Autre bémol : l'emploi massif de la formulation négative "je ne veux pas de...", "je ne peux pas...".
Pourquoi affirmer ce que l'on n'est pas, ce que l'on ne veut pas!!!
Alors que l'affirmation de soi nécessite au contraire d'affirmer ce que l'on est, ce que l'on veut, ce que l'on peut...
Concernant le non verbal, impressionnant en effet. Nous sommes prêts à entendre sa voix douce et chaleureuse nous susurrer "Bonne nuit les petits"... et un bon verre de lait et hop dans le lit avec une bouillotte.
Néanmoins, les épaules sont tombantes, il gagnerait à se redresser davantage, à allonger la colonne vertébrale de manière à ce que l'on puisse apprécier sa stature.

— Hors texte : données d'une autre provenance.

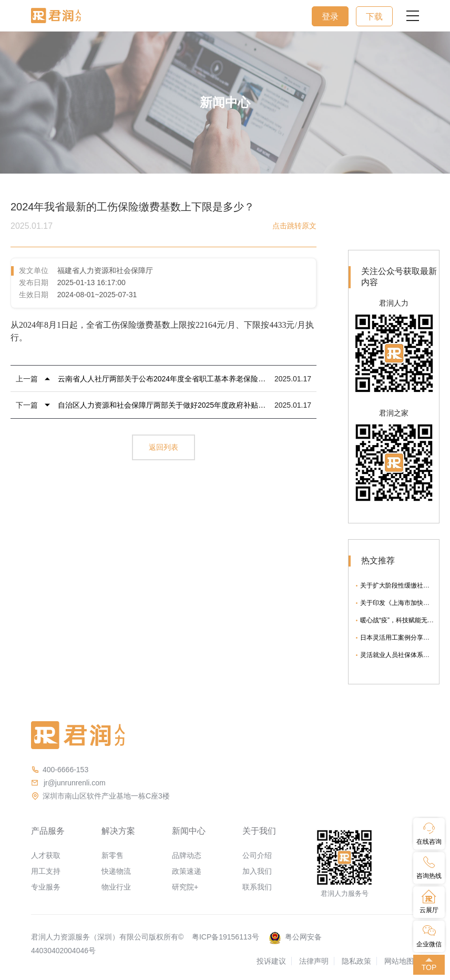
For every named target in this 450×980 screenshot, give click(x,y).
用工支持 (46, 871)
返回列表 (163, 447)
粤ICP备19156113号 (226, 937)
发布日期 (34, 282)
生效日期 (34, 295)
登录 (330, 16)
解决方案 (118, 831)
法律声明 (314, 961)
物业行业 (116, 887)
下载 (374, 16)
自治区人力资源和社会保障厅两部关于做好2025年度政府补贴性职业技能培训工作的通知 (163, 405)
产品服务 (48, 831)
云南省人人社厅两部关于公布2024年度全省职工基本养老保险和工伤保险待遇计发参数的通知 (163, 379)
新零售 (112, 855)
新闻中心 (189, 831)
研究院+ (185, 887)
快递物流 (116, 871)
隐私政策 (356, 961)
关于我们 (259, 831)
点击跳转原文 (294, 226)
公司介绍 (257, 855)
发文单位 (34, 270)
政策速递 (187, 871)
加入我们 (257, 871)
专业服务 (46, 887)
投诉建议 (271, 961)
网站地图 (399, 961)
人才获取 (46, 855)
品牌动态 (187, 855)
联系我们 (257, 887)
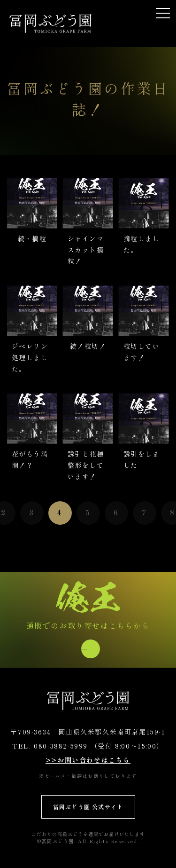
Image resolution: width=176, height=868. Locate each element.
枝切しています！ (141, 352)
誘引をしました (141, 459)
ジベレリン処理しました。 (30, 357)
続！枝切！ (88, 346)
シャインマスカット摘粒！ (85, 250)
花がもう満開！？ (30, 459)
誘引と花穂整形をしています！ (85, 465)
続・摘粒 (32, 238)
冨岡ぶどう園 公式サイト (88, 806)
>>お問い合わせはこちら (88, 760)
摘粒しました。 (141, 244)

Mais bon, je m'arrête là... car je suis prête à acheter mon billet pour le voir au Théâtre Marigny dans la pièce mise en scène par Robert Hossein
"Mon fils ce héros"
Rédigé par : Sonia Garèche | 27 octobre 2009 à 22:27
Bonjour Marie,
Superbe analyse, c'est vrai, mais je n'en attendais pas moins de votre part bien sûr ! ;-)

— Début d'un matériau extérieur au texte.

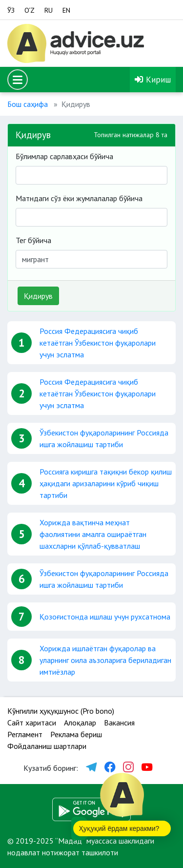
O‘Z (29, 10)
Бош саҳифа (27, 104)
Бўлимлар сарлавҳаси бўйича (64, 156)
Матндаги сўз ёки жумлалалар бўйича (79, 198)
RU (48, 10)
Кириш (153, 79)
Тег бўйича (33, 240)
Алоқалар (80, 723)
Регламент (25, 734)
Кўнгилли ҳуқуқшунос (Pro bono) (61, 711)
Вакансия (119, 723)
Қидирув (38, 296)
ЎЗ (11, 10)
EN (66, 10)
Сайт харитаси (32, 723)
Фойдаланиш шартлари (47, 746)
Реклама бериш (76, 734)
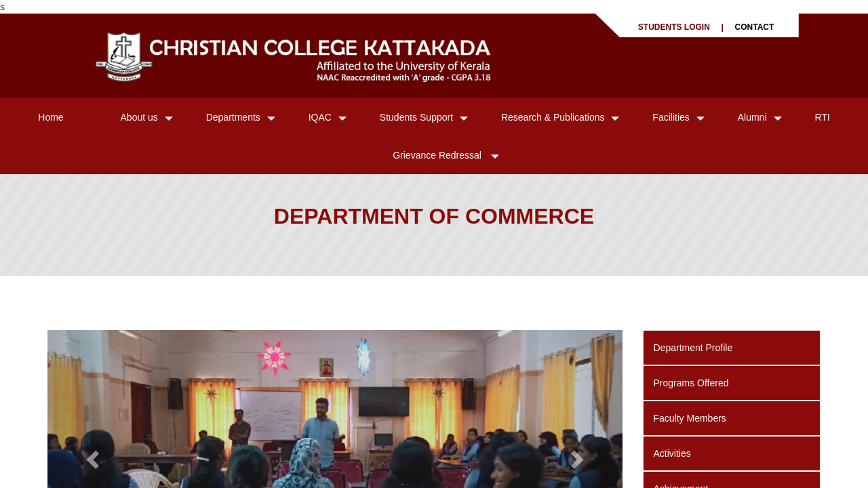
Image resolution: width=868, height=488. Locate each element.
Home (50, 117)
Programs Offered (691, 383)
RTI (822, 117)
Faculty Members (690, 418)
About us (139, 117)
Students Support (416, 117)
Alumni (752, 117)
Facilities (671, 117)
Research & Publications (553, 117)
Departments (233, 117)
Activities (672, 453)
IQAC (320, 117)
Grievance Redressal (438, 155)
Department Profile (693, 348)
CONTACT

Ceci dit, personnellement il ne m'a pas impressionnée, j'ai trouvé que ça sentait trop le "professionnel de la communication" derrière. J'ai le sentiment de plus en plus net de vivre dans une société qui privilégie la forme sur le fond, et c'est dommage. Entre un primate en costume-cravate et un primate plus "nature", je préfèrerai toujours le naturel....
Amitiés : Caroline
Rédigé par : Caroline Baillez | 29 octobre 2009 à 17:04
@sonia : c'est vrai que le petit a encore une belle marge de progression, et qu'il a surtout prouvé sa capacité à jouer(presque) parfaitement sa partition, à lui de prouver qu'il est capable de composer sa propre partition, alors peut être que ses épaules se redresseront..
@caroline:c'est clair, la forme prime sur le fond dans le monde du pouvoir et ca date pas d'aujourd'hui, même chez les chimpanzés, on parade, on simule.. histoire de gagner des voix
Rédigé par : marie muzard | 30 octobre 2009 à 08:51
@sonia, merci pour cette fine analyse du fils de notre chef primate. c'est clair qu'il porte déjà les stigmates des conseils en communication de tout poil... quant à se redresser, ca ne sera pas facile tant que son père sera au pouvoir. Dans notre imaginaire collectif de primate (comme chez nos cousins singes), le chef a la plus grande carrure, et sinon, il compense son handicap physique en criant plus fort, en secouant des branchages, histoire de marquer sa présence. S'il se redressait j sarkozy ne ferait qu'humilier son père, qui n'a pas sa carrure !
Rédigé par : marie muzard | 09 janvier 2010 à 14:31
Finalement bien briffé et sans montre de luxe il croyait passer la rampe et nous montrer sa trempe, d'acier inoxydable il serait fait , mais corroyé par les échos il s'est sans doute fourvoyé, sauf qu'à se construire une image pérenne il soigne la postérité et ce n'est pas par la poste héritée que ça faconde étonnante, sa blondeur juvénile.
Rédigé par : thierry | 20 février 2010 à 10:26
Comme dans le tango il faut savoir quand ça tangue tout la haut faire modeste figure, alléger les propos et dans une allégeance à la vulgate attendre que l'orage passe et que celà ne se gâte plus. Guetter par tous en quête de faux pas, il ne faut pas donner prise plus que cela à la critique civique et à force de civilités soigner son image dans la cité pour faire oublier l'ardeur et l'impudeur qui vous avaient propulsé comme une fusée avant que le carburant ne tombe en panne; alors pas raidi par l'enjeu, pas engoncé dans un costume trop grand, sans faire un pli ne pas plus froisser la morale et s'avoir s'inscrire dans le flux du temps, attendre son heure quoique pas dans l'ombre et ne pas être seulement l'ombre d'un autre, donner à son prénom une notoriété soudaine et imposer un jour une magna carta aux barons en attendant, petit prince qui en pince de trouver des tâches à sa mesure pour caler son ambition.